When looking at the market, and its reaction to some of today's news stories, we're compelled to share some perspective. There is so much talk about the length of the Bull Market and when the next recession will come that it appears some investors may not be able to see the forest for the trees.
One of the TOP TRENDING STORIES today was, Retail disappointments, energy decline hit Wall Street. (1) "Target Corp said on Tuesday that third-quarter profit missed estimates as investments in its online business, higher wages in a tight labor market and price cuts hurt margins and a big jump in inventories ahead of the critical holiday season worried investors.
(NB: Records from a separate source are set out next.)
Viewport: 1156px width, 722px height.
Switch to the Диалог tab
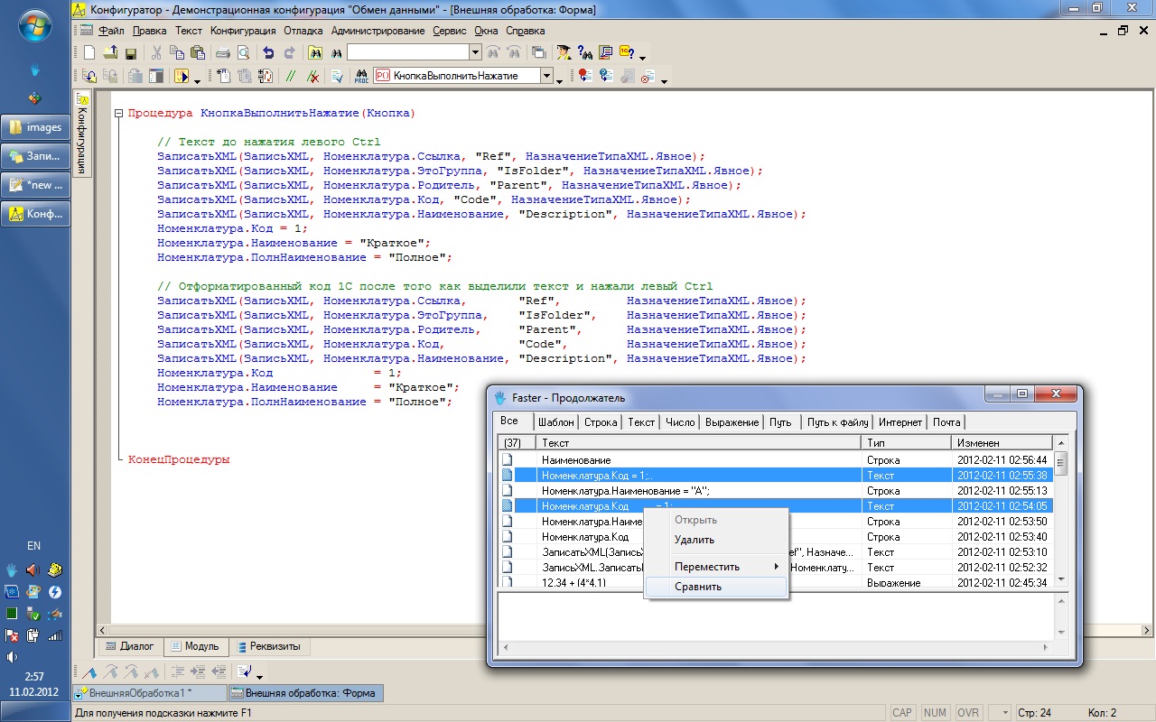(129, 646)
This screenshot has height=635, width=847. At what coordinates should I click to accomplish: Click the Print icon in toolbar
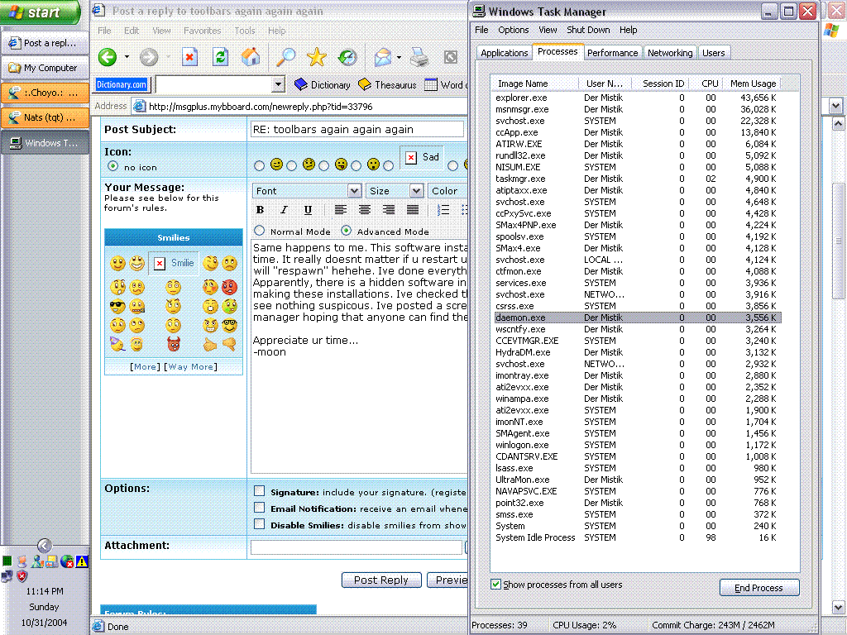[x=419, y=57]
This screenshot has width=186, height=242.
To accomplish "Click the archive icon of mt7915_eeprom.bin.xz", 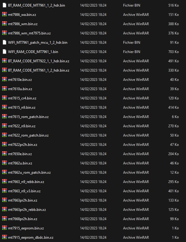I will click(4, 228).
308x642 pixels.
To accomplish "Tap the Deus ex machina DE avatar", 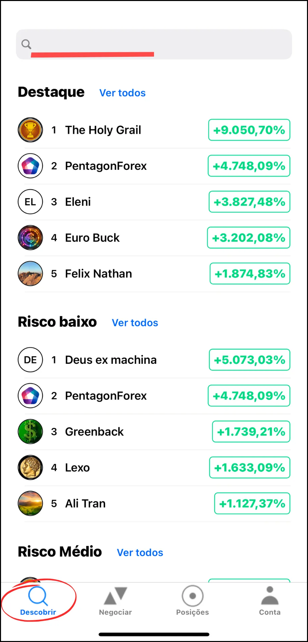I will tap(30, 360).
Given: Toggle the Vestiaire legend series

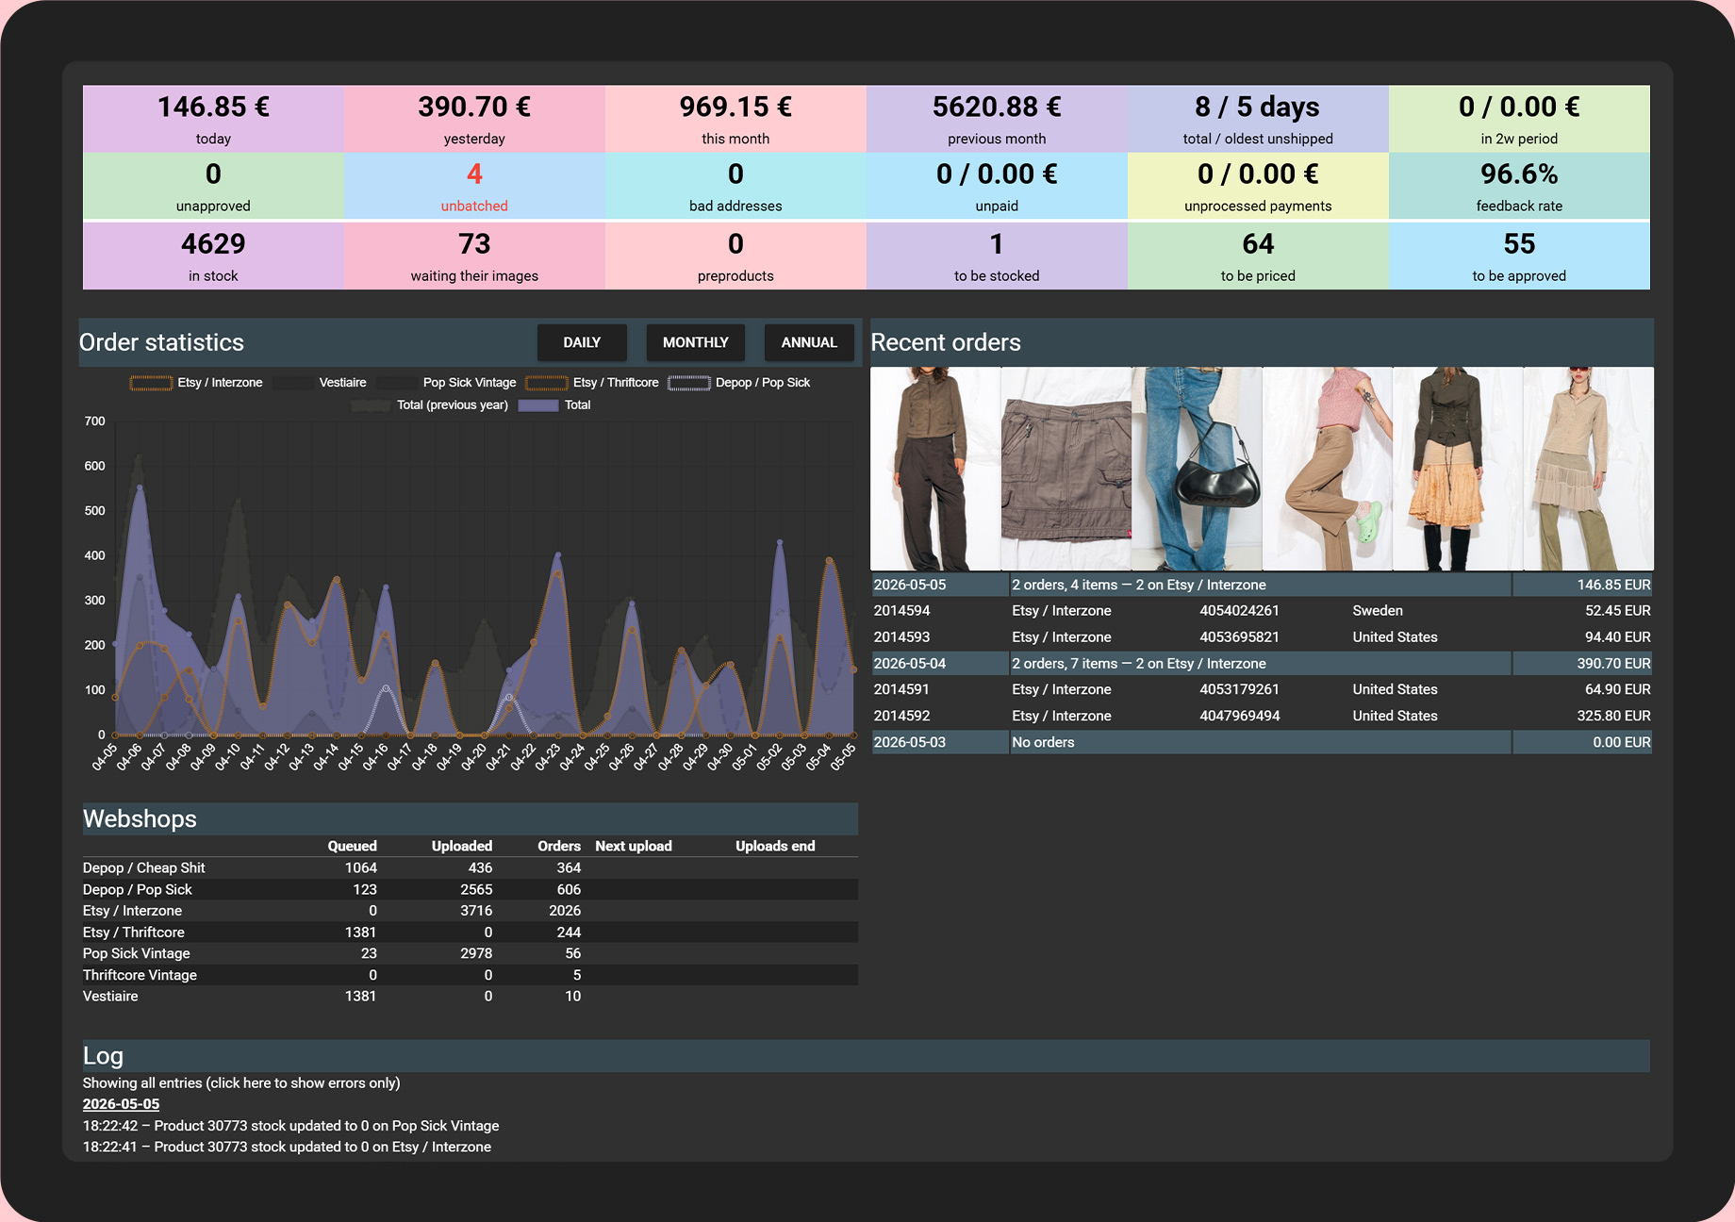Looking at the screenshot, I should pos(320,383).
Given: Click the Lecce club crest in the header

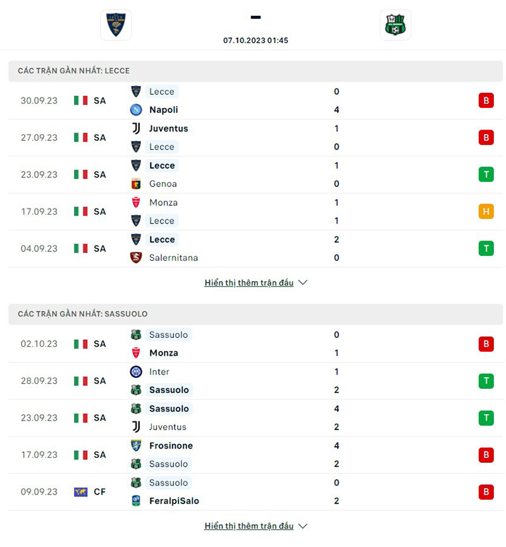Looking at the screenshot, I should point(116,25).
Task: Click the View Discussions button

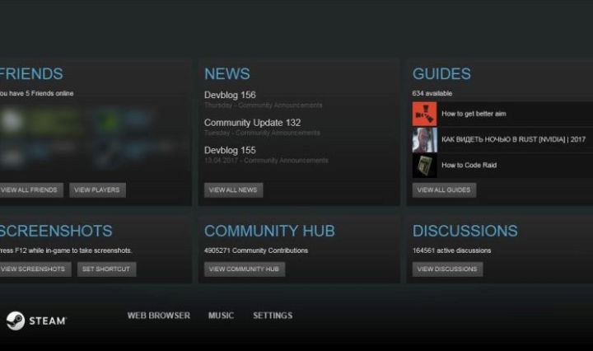Action: pyautogui.click(x=447, y=269)
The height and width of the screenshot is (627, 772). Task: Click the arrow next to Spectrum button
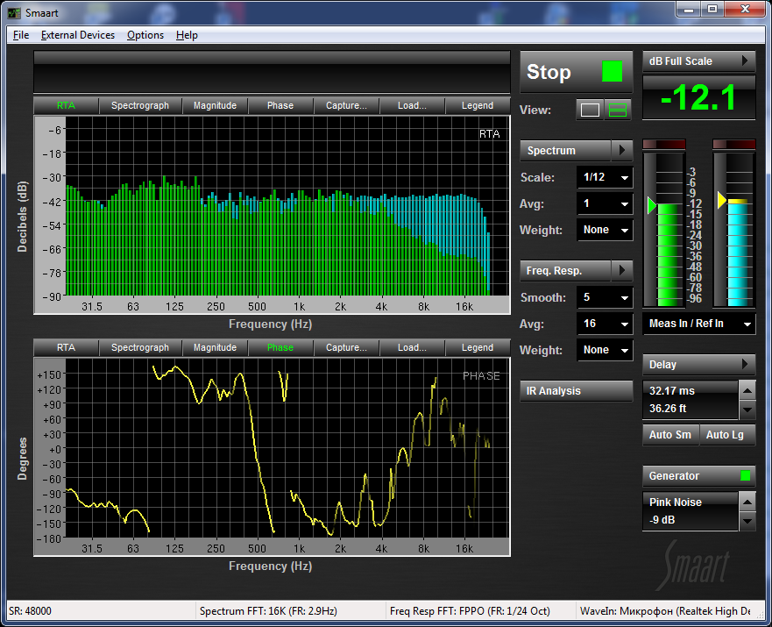[x=622, y=151]
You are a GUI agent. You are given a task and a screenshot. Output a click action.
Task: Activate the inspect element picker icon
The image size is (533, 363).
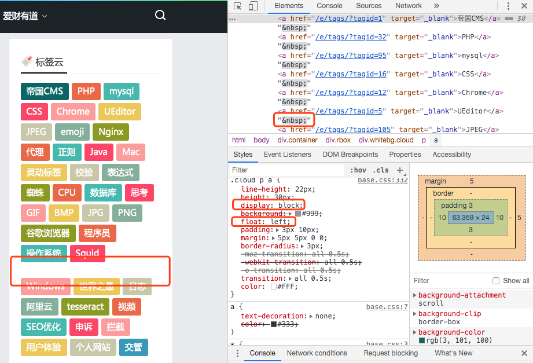[x=238, y=6]
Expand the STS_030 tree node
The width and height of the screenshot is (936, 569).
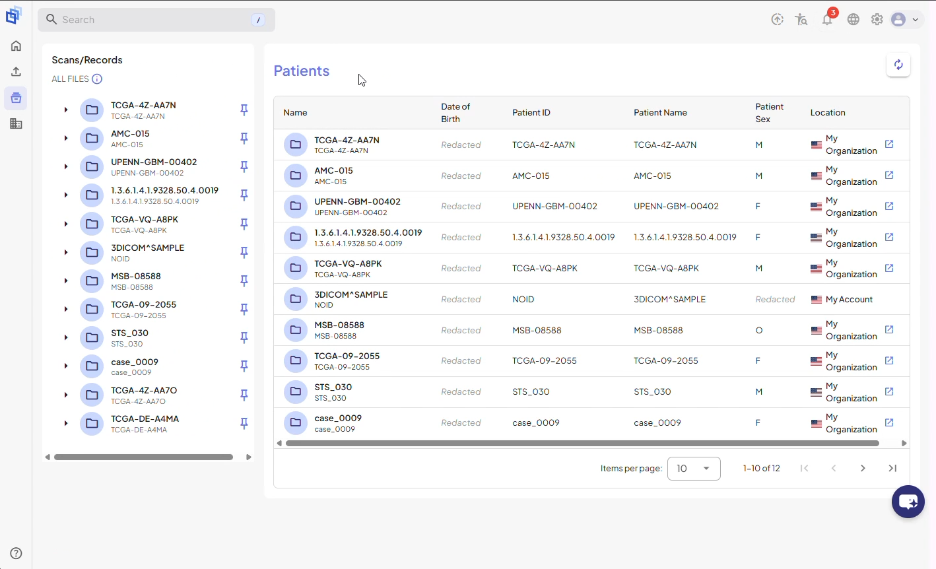tap(66, 338)
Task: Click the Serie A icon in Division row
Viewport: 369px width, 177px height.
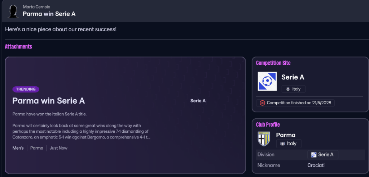Action: tap(314, 155)
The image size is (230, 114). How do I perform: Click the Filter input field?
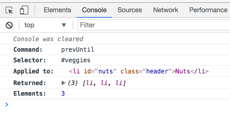tap(153, 25)
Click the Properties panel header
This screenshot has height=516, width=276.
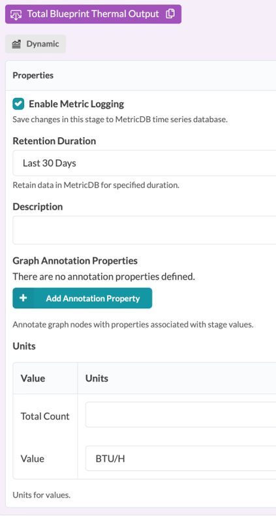141,75
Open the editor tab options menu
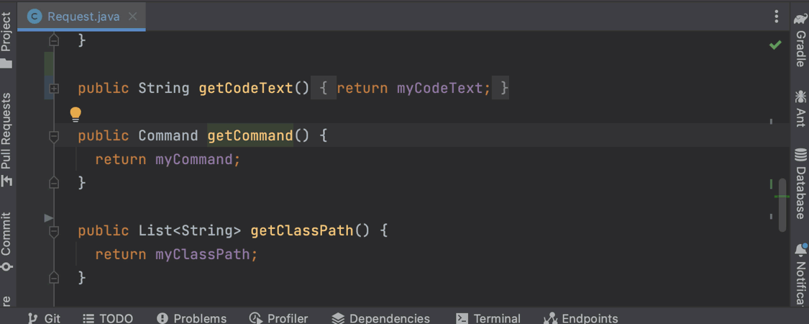This screenshot has height=324, width=809. click(x=776, y=16)
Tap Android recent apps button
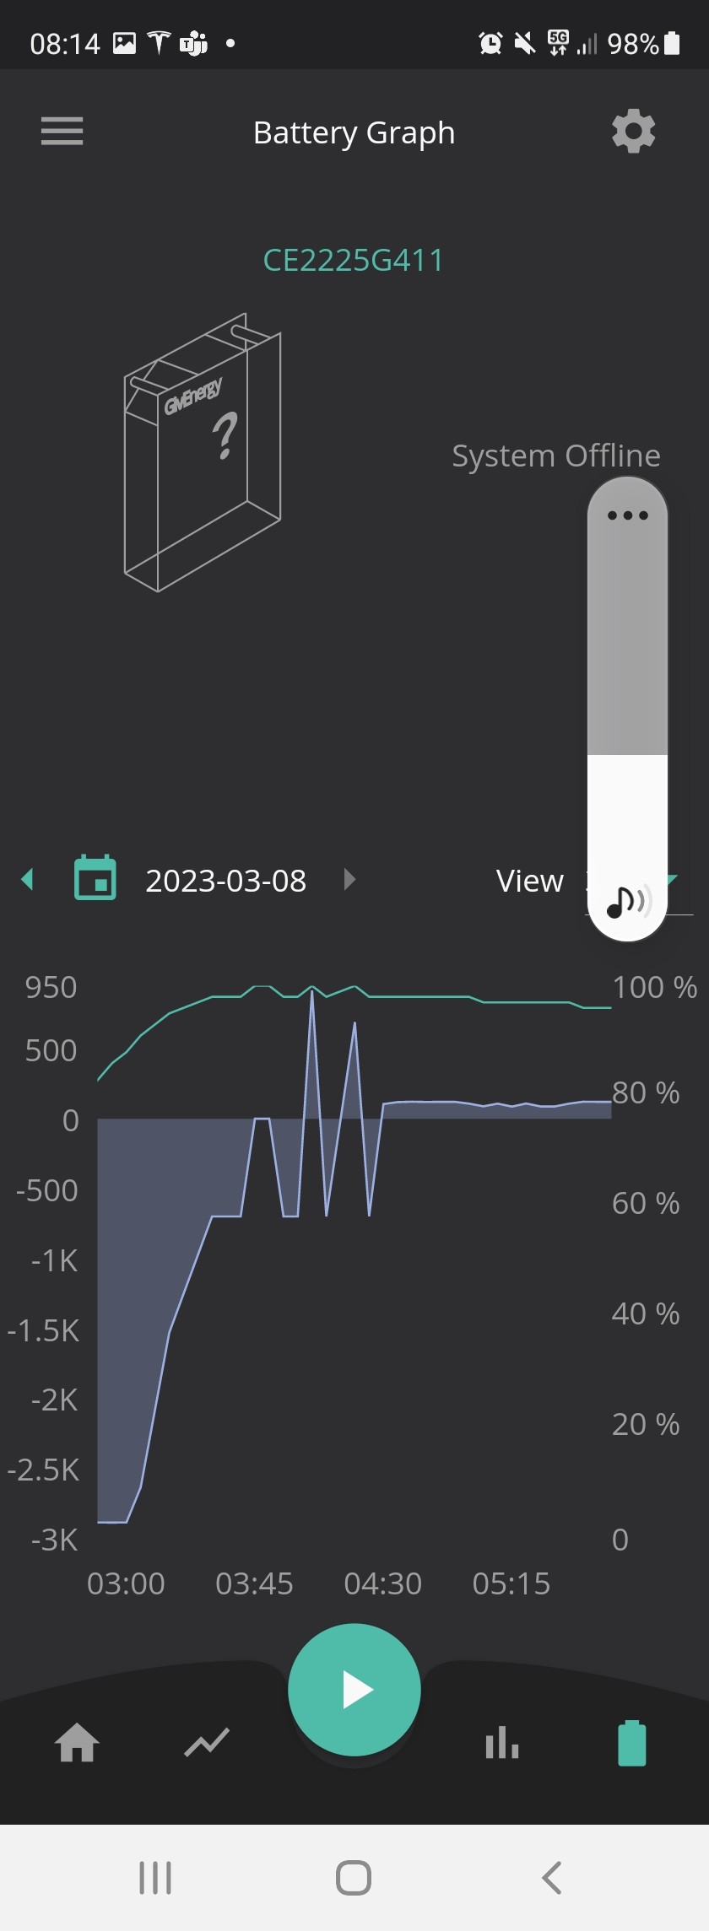The width and height of the screenshot is (709, 1931). point(155,1878)
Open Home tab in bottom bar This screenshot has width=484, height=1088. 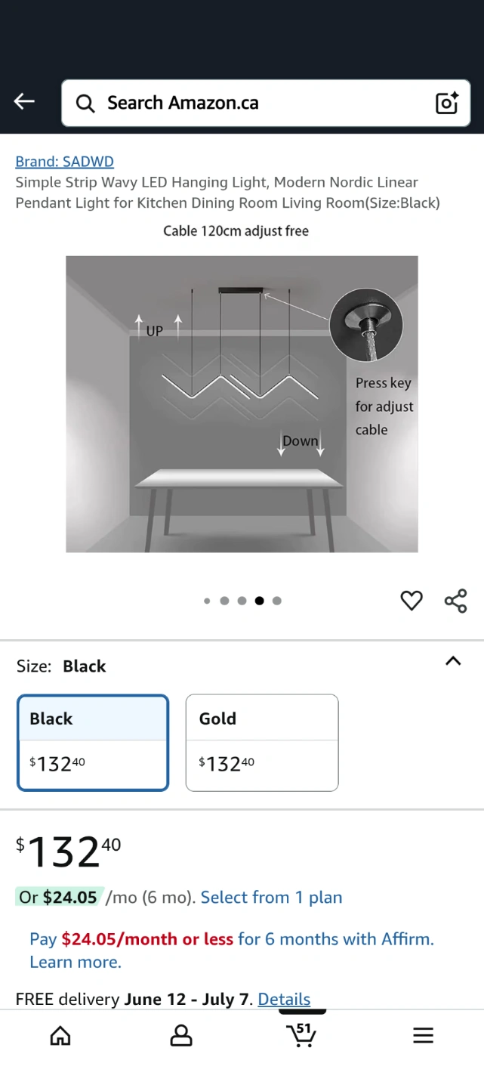tap(60, 1036)
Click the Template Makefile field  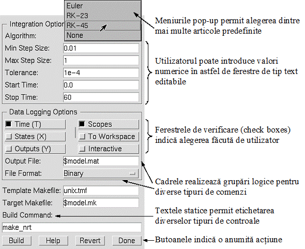click(101, 191)
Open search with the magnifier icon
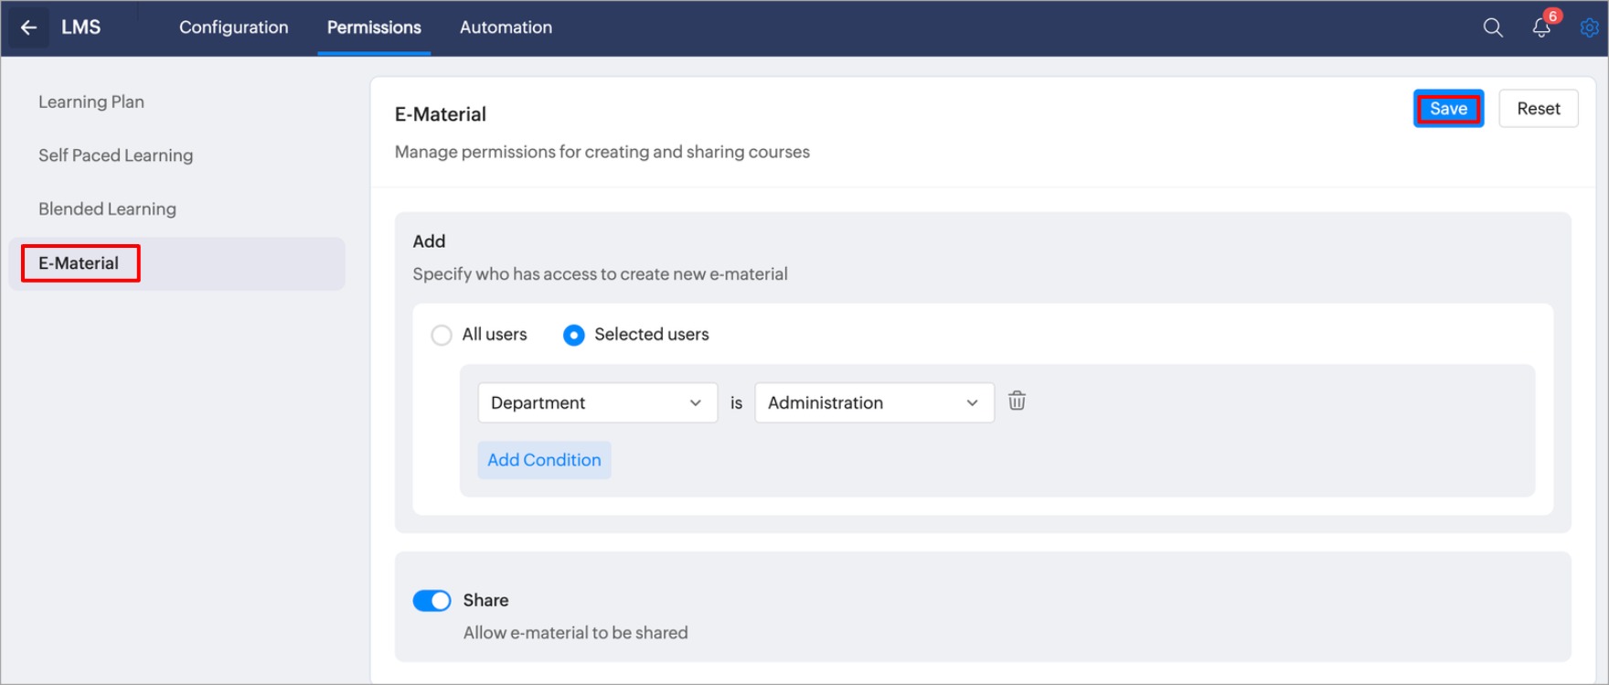Image resolution: width=1609 pixels, height=685 pixels. 1492,27
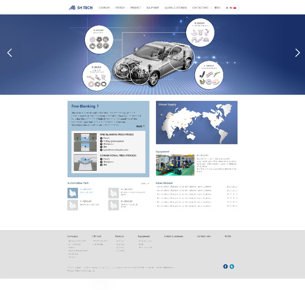Open the Company menu
The width and height of the screenshot is (305, 290).
point(104,7)
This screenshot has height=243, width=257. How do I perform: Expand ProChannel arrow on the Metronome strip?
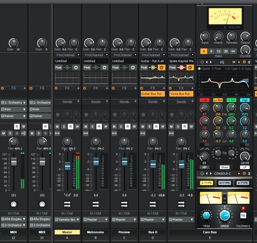(x=107, y=55)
Target shares tumbled as much as 15 percent as the retailer also reported that comparable sales missed expectations." (1)
The selling pressure on Target suggests investors may be missing the bigger story here. First, as was stated above, Target has been INVESTING HEAVILY IN ITS ONLINE BUSINESS, and second, Target expects to have a good holiday shopping season, so they have INCREASED their inventory quite substantially. In going through Target's numbers, we see that their 2018 3rd Quarter results are actually quite healthy. Their year-over-year comparable store sales growth is +5.1%, and their adjusted earnings-per-share are +20% as compared to 3rd Quarter 2017.
Interestingly, the results that Target achieved were very much in line with what its management had expected. However, they fell short of consensus expectations. With respect to the inventory build, Target increased its inventory +18% higher than it was in the 3rd Quarter of 2017. Perhaps the +49% increase in their digital sales last quarter has Target preparing for a robust holiday shopping season. Similar positive trends have been seen in other retailers like Walmart and Macy's.
Despite the continued strength in the US economy and the healthy economic data that persists, many investors attention returns to the question of whether or not now is the beginning of the next bear market. We continue to find little evidence to suggest the bull market is over. The data indicates the US economy will continue its growth, and that despite the current volatility, equities continue to be attractive.